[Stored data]
===============

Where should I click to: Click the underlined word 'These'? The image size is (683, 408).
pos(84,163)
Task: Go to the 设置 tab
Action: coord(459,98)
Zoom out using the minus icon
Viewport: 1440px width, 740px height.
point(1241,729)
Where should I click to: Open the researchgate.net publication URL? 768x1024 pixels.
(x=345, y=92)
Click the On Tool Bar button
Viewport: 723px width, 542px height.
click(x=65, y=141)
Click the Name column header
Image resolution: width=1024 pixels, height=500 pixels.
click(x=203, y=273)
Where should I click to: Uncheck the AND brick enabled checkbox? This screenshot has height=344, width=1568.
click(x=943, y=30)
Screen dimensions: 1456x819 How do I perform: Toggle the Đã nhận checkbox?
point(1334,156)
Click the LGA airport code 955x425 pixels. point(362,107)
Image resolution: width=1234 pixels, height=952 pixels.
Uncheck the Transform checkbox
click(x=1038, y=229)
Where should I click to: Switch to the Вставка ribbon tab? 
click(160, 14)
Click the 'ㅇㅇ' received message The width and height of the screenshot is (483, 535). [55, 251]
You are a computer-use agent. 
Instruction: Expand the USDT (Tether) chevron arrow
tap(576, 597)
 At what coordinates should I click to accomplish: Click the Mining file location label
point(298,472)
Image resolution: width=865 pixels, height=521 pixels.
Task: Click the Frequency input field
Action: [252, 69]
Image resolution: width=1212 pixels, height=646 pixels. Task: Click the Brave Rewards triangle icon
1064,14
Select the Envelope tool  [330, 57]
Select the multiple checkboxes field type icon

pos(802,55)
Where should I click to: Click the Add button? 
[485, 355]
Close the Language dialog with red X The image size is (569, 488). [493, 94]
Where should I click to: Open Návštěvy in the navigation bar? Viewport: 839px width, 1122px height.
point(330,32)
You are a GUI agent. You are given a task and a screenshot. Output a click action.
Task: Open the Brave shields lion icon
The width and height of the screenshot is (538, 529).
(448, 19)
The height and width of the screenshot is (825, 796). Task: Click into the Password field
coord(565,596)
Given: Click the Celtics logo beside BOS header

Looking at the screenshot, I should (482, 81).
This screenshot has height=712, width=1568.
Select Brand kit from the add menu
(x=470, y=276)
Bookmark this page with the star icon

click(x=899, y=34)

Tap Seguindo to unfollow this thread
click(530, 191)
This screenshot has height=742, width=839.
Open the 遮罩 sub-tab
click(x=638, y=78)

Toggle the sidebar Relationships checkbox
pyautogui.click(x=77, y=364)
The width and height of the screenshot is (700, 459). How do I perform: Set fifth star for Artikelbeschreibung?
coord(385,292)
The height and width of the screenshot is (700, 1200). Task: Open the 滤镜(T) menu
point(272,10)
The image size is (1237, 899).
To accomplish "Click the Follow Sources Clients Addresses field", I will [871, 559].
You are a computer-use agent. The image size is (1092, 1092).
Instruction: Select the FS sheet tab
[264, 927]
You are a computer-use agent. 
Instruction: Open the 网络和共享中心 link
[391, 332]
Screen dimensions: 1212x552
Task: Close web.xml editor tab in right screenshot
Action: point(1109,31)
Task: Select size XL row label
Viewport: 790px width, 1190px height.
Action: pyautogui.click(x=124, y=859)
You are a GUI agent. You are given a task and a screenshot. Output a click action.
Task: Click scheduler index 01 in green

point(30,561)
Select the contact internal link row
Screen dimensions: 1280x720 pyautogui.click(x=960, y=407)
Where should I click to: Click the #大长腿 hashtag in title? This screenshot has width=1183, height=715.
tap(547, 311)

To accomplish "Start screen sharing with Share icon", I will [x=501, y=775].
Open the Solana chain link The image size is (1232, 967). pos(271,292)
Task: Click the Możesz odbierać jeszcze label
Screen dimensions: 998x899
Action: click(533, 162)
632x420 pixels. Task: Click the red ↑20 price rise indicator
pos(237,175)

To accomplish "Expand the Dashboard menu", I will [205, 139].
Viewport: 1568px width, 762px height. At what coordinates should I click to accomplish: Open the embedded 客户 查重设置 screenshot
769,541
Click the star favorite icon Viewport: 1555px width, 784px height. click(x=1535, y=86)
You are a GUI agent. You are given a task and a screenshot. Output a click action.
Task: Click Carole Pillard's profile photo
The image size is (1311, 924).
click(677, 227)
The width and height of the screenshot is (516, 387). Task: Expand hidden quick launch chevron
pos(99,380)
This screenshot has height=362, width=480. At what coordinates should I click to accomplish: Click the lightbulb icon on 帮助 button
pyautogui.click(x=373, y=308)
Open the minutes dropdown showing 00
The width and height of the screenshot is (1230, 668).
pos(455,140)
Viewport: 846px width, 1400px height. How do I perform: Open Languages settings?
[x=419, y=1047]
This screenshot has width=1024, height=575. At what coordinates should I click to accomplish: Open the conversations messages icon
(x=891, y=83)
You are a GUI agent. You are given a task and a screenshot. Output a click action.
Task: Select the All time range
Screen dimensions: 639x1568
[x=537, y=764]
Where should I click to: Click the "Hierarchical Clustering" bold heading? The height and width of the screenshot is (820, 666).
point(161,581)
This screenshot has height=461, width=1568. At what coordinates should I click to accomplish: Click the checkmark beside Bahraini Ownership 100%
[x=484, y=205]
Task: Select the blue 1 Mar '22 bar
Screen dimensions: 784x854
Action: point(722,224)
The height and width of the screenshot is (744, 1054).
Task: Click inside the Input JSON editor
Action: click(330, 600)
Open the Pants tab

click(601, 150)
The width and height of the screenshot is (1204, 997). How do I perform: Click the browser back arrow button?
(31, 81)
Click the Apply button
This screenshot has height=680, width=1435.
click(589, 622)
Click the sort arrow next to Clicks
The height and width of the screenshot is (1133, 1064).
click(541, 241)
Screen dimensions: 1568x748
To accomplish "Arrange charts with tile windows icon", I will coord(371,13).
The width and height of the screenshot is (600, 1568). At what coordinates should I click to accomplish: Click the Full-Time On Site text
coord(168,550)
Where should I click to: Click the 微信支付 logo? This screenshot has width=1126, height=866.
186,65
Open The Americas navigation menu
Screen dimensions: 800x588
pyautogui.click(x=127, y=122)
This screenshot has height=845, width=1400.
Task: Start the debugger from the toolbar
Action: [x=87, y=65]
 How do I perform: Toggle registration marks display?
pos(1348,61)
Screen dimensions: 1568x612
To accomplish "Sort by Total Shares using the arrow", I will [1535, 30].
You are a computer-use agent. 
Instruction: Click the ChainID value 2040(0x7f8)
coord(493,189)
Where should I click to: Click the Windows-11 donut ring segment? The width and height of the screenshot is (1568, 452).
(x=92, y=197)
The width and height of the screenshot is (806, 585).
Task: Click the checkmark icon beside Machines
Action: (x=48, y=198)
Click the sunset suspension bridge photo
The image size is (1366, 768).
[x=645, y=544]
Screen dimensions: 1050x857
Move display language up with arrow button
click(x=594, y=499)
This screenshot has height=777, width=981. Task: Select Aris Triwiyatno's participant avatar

===============

▶ [Task goal]:
Lines that include the word "photo" are to be extracted from the data above.

▶ [Answer box]:
Task: Click Carole Pillard's profile photo
Click the sunset suspension bridge photo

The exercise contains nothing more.